Custom Home Theater vs. Home Theater in a Box

Custom Home Theater vs. Home Theater in a Box

Budget is generally one of, if not the, most important factors when designing a home theater. In the entry level arena of home theater, many manufacturers sell some variation of a “home theater in a box.” For sure, some of these systems can quite adequate at fitting many consumers’ needs.  Now, for arguments sake, we need to eliminate anything that most home theater companies would not use (read dirt cheap here) and anything that has a price tag over, say $1000. The reason for the former being obvious, the reason for the latter exception being that most of us could put a pretty decent system together for the $3,000 you would pay for some Bose systems. So for the purpose of this article, I’ll compare a system that I looked at on line that includes a Denon AVR1612 receiver and a 5.1 set of Klipsch speakers for about $800 to a custom home theater that’s around $1300.

The Home Theater in a Box System

The Good

First, the products in the home theater in a box come from very well respected companies. Both companies are known primarily for their audio products and do not make microwaves, refrigerators, TV’s, weed eaters, etc.  Denon makes A/V electronics, and Klipsch makes speakers.

The Bad

Though the quality of this particular system is not an issue, it does have its limitations. The Denon is rated at 75 watts per channel and is a 5.1 receiver. That means no 7.1, ever, and no multi-zone capability. The multi-zone or 7.1 may not end up being a big deal but if it ever is, it’ll be time for a new receiver. The Klipsch’s biggest limitation is the subwoofer. At 80 watts and with a 6.5” driver, it won’t deliver impact bass for home theater especially in a room bigger than a small bedroom.

The Custom Home Theater

Now that we’ve looked over the Home Theater in a Box, let’s presume our client has decided to call in a home theater company. For argument’s sake, let’s say the client is trying to do an average theater, maybe 13’ x 18’.

First, the theater in the box is not going to cut it. That system would be way underwhelming because of the above noted issues.  I would recommend a Denon AVR1912 and a Polk T1 satellite system with a Paradigm PDR100 subwoofer. This would bump up the budget about $500 at retail (less if done in a theater package) but would be an entirely different system.
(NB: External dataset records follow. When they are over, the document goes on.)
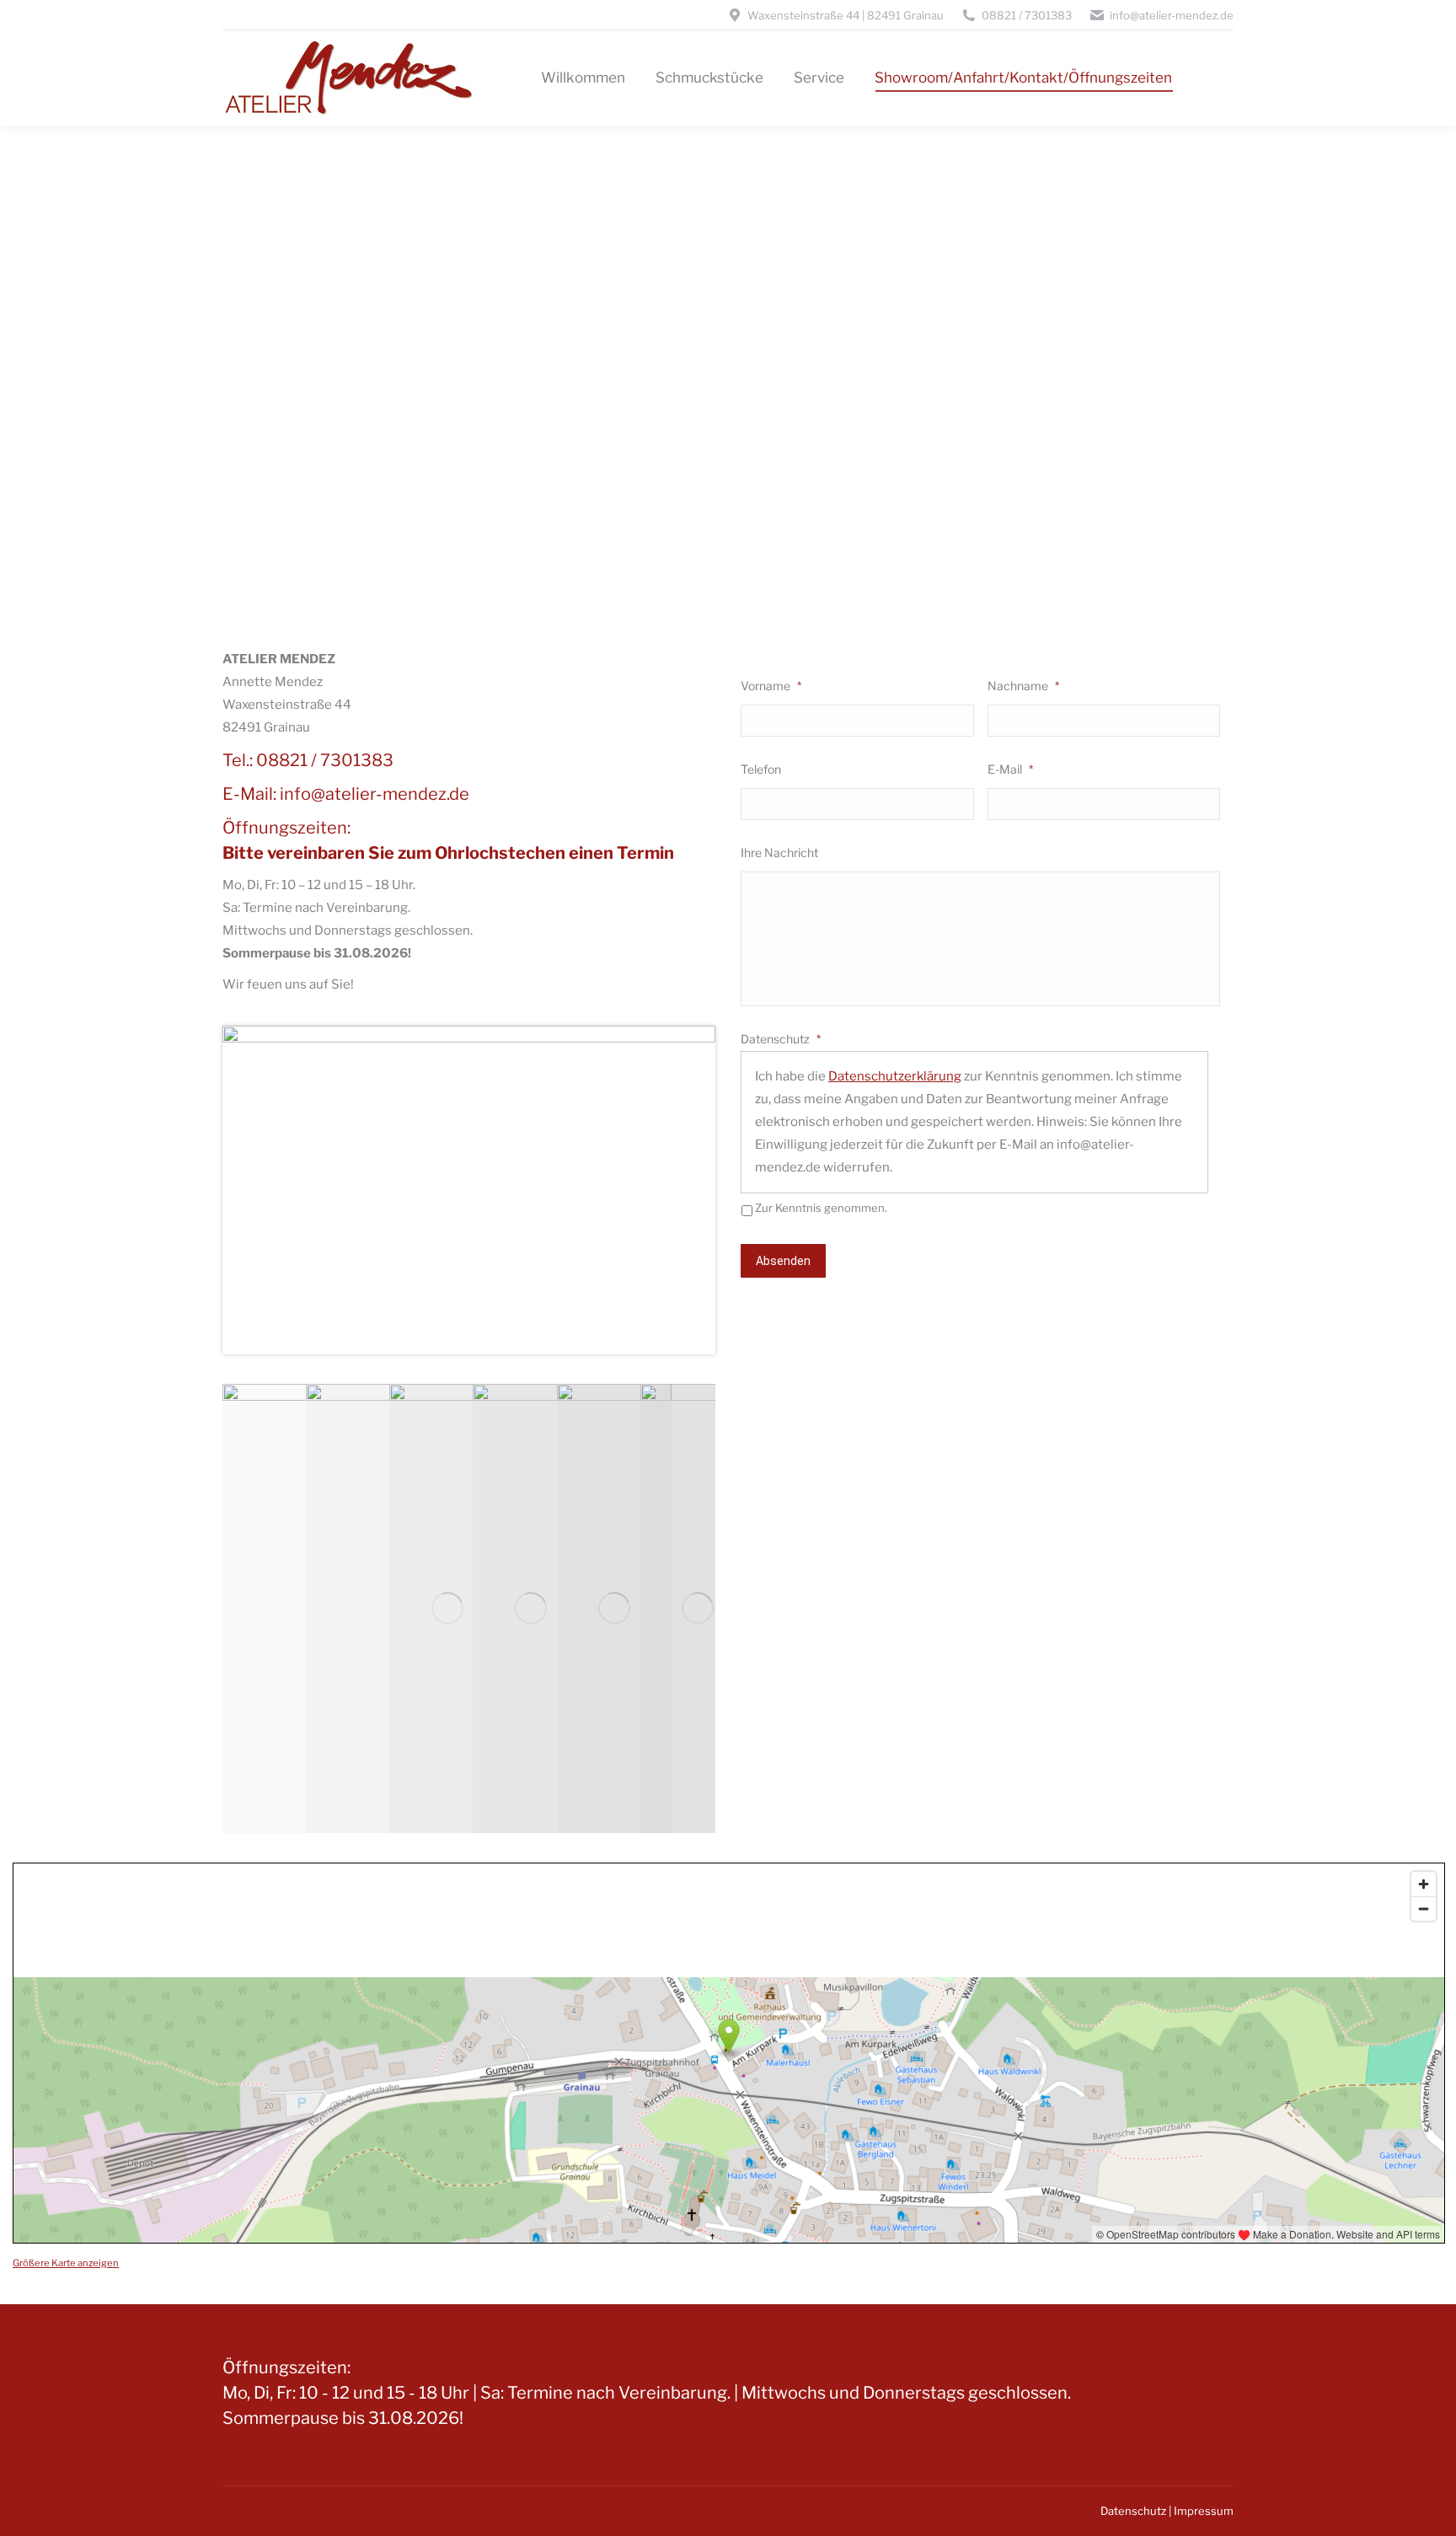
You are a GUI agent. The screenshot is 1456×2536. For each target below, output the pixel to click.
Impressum (1204, 2510)
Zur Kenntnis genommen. (821, 1207)
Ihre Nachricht (779, 852)
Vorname (771, 685)
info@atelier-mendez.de (374, 794)
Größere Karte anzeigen (66, 2263)
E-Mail (1010, 769)
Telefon (761, 769)
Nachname (1023, 685)
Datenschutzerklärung (894, 1076)
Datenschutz (781, 1039)
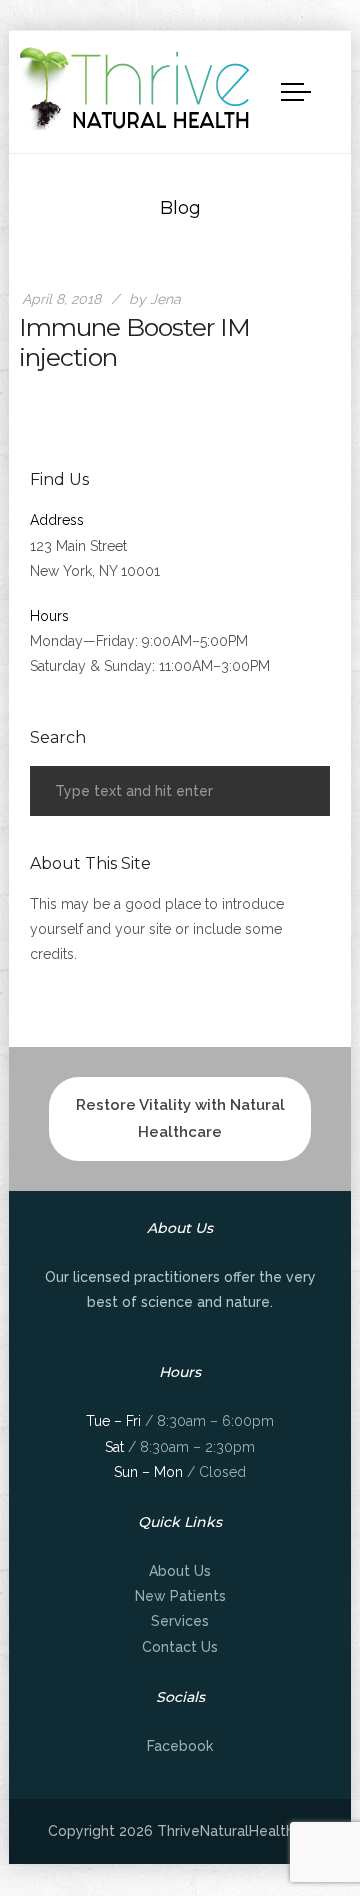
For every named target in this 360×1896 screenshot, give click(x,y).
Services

The sub would be able to handle a room of that size (it has a 10″ speaker and 300 watts of power), and the receiver (90 watts per channel) has the option to expand to either 7.1 or could run a second set of speakers in another zone AND play something independent of what’s on in the home theater.

Understandably, a few hundred more dollars may be a deal breaker for some, but if I was asked my advice on the set up, I would tell someone to wait a little, save their money and get the right gear. Remember, you’re paying an experience. And although the theater in the box would work in that example, it would be line asking a 4 cylinder car to pull a trailer up a mountain incline. You might make it to the top, but it probably won’t be a great experience.